Two interesting articles in the NYT point out some ideas that contradict the conventional wisdom about the US economy.  Robert Shiller writes that the stock market looks overvalued according to a stock index that he developed.  The CAPE index is at 25, a level it has reached only three times since 1881, each of those three just before a steep market drop.  Shiller looks for reason to say, “This time is different,” and says the answer could be low interest rates on bonds.  But he doesn’t entirely buy his own explanation.  He thinks the real reason may be psychology and what the common perception of the market is, rather than an economic explanation. 
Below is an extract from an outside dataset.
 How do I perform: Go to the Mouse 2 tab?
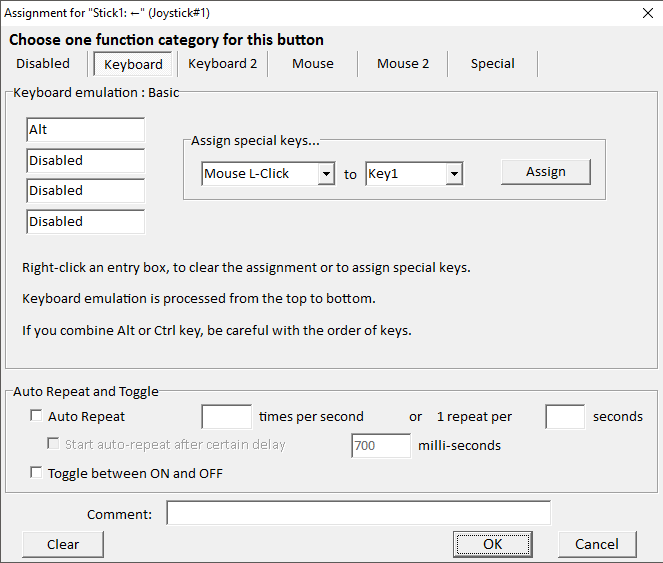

I think another reason may be the disappearance of traditional company provided retirement plans.  People are under the gun to amass their own nest egg to support them during retirement.  To do this they are almost forced into risker, higher yielding investments.  In the old days, when interest rates were higher, companies would probably have invested in bonds.  Today there is a huge influx of money into the markets to pay for IRAs, 401(k)s, etc.  This new money is going to drive up stock prices.  But as Shiller says, if the psychology changes and people perceive that their stock investments are too risky, they may pull their money out.  You can lose money in the stock market; you won’t lose it if you hide it in your mattress, in government bonds, or some other very safe investment.  That happened to some extend after the 2008 Great Recession. 

The other article with an unconventional twist is AndrewSorkin’s reporting that actual corporate tax rates paid by US companies are not uncompetitive with corporate taxes levied by foreign countries.  Although the maximum tax rate is 35%, almost no company pays that rate.  There are so many loopholes and special tax breaks that the actual tax raid paid is about 12%, which is lower than the maximum rate that companies say are so appealing overseas.  Sorkin says the real reason for tax “inversions” in which companies reincorporate overseas is the piles of cash American companies are holding overseas that which they do not what to repatriate.  In any case, the screams of corporate CEOs about the high corporate tax rates are insincere and not based on facts.  Corporate CEOs love money and don’t care about America.  They are unwilling to pay taxes to support the military troops, the police, the firemen, or pave roads.  They just want their New York City penthouses, their Hamptons beach houses, and their Aspen ski chalets.